Redo_guardiangundeathsprop

 

 PS. On Twitter, Aliza tells me the article was dated January 9, 2017.


Storm story, a masterpiece

The visual story published by the New York Times on hurricane Irma is a masterpiece. See the presentation here.

The story starts with the standard presentation of the trajectories of past hurricane on a map:

Nyt_irma_map

Maps are great at conveying location and direction but much is lost in this rendering - wind speeds, time, strength, energy, to name but a few.

The Times then switches to other chart forms to convey some of the other data. A line chart is used to convey the strength of wind speeds as the storms shake through the Atlantic. Some kind of approximation is used to straighten the trajectories along an east-west orientation.

Nyt_irma_notime

The key insight here is how strong Irma was pretty far out in the Atlantic. The lines in the background can be brought to live by clicking on them. This view omits some details - the passage of time is ignored, and location has been reduced to one dimension.

The display then switches again, and this time it shows time and wind speed.

Nyt_irma_nolocation

This shows Irma's strength, sustaining Category 5 level windss for three days.
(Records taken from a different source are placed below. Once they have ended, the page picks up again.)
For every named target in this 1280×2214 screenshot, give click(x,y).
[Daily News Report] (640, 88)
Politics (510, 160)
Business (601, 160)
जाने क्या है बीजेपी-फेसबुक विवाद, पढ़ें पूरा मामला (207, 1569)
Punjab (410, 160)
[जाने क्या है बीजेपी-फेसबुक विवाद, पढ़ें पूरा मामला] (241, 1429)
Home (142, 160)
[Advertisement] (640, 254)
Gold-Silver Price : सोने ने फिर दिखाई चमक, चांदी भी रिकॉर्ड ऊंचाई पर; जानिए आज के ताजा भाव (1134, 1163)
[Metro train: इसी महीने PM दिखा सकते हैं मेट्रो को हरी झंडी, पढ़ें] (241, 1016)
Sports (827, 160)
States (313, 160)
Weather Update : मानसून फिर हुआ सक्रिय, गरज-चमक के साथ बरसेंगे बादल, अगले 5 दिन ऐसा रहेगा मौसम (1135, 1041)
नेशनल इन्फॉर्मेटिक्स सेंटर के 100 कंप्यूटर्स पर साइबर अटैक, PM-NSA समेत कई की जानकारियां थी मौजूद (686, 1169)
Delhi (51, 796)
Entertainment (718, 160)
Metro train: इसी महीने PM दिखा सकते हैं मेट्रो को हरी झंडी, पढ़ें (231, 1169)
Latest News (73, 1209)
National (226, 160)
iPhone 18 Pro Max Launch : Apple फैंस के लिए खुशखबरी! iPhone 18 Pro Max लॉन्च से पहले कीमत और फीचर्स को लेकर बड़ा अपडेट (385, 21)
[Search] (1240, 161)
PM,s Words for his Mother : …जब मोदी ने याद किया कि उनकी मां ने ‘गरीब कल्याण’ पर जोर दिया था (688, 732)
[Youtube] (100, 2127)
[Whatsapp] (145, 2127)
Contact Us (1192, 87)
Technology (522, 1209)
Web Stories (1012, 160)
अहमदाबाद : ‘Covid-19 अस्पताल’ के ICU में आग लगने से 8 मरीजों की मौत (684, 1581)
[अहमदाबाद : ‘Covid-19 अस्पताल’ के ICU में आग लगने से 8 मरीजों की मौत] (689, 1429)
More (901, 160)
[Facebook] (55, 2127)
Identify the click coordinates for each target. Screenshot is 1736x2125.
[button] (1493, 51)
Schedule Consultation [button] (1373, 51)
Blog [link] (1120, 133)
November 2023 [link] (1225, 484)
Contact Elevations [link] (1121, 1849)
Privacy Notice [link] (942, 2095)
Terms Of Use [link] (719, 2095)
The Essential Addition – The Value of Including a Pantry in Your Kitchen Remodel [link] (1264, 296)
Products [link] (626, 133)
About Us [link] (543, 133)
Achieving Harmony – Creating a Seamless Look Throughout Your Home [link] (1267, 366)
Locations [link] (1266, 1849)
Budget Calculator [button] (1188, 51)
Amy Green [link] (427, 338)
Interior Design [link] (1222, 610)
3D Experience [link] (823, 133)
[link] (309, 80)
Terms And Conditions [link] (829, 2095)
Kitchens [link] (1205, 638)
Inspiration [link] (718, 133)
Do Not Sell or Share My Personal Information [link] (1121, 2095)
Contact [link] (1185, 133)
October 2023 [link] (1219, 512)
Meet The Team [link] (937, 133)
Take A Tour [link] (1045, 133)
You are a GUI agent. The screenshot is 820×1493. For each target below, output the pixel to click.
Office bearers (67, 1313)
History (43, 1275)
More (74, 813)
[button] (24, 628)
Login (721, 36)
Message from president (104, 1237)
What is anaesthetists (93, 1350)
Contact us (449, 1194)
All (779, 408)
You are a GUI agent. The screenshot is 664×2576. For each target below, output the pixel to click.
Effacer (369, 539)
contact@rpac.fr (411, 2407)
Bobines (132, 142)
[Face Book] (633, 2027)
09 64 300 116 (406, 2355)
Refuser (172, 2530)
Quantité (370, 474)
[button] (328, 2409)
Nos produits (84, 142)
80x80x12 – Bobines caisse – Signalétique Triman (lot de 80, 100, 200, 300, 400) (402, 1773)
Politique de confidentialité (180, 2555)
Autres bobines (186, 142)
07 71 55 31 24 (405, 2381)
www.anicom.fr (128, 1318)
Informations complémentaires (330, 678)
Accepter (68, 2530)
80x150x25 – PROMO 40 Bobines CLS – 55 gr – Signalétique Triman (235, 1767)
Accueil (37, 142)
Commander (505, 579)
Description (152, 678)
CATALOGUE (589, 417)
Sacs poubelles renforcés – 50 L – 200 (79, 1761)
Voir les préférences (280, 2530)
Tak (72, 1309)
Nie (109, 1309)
This line chart ignores location completely.

Finally, a composite metric called cyclone energy is introduced.

Nyt_irma_energy

This chart also ignores location. It does show Irma as a special storm. The storm that has reached the maximum energy by far is Ivan. Will Irma beat that standard? I am not so sure.

Each chart form has limitations. The use of multiple charts helps convey a story from multiple perspectives. A very nice example indeed.